* _WORK TO COMPLETE_: Your output should be the entries below, from the first line up to and including the line with "Details [tab] (297, 1225)", reproduced exactly and with no other lines.
==== INFORMATION PROVIDED ====
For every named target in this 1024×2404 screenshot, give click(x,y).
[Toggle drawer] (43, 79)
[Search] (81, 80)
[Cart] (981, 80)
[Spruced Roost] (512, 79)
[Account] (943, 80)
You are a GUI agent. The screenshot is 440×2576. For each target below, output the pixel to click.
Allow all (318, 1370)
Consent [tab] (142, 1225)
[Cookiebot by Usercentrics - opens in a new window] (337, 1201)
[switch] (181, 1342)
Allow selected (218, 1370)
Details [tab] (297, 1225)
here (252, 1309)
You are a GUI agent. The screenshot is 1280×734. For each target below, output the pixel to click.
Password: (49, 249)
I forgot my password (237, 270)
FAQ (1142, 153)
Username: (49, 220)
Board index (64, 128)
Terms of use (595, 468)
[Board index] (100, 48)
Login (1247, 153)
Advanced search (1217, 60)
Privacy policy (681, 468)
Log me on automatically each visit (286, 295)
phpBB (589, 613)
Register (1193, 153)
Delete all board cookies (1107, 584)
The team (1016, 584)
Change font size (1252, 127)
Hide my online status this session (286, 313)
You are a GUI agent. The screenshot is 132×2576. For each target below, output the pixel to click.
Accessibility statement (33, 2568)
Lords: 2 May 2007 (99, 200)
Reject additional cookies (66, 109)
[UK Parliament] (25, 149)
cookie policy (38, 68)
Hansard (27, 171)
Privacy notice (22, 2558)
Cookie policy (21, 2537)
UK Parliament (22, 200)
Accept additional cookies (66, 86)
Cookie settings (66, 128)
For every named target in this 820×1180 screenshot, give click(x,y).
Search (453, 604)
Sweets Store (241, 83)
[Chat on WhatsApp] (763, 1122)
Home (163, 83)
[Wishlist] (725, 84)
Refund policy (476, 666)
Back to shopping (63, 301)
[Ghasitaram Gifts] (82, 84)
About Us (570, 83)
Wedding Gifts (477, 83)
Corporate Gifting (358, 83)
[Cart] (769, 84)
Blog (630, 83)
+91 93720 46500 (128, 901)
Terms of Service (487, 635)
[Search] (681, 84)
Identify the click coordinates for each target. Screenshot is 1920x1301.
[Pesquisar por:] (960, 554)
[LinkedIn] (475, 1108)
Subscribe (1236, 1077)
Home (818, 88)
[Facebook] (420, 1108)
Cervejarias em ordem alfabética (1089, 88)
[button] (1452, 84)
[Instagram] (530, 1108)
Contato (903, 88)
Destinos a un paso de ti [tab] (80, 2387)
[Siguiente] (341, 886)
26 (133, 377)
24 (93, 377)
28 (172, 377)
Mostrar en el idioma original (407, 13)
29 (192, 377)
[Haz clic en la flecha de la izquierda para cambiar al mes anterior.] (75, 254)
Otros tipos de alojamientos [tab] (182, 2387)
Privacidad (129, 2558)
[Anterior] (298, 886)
====
* _RESPONSE TO THIS TASK_:
For every named target in this 1024×2404 screenshot, give click(x,y).
[Toggle drawer] (43, 79)
[Search] (81, 80)
[Cart] (981, 80)
[Spruced Roost] (512, 79)
[Account] (943, 80)
You are a GUI agent. The screenshot is 440×2576. For each target below, output the pixel to click.
Allow all (318, 1370)
Consent [tab] (142, 1225)
[Cookiebot by Usercentrics - opens in a new window] (337, 1201)
[switch] (181, 1342)
Allow selected (218, 1370)
Details [tab] (297, 1225)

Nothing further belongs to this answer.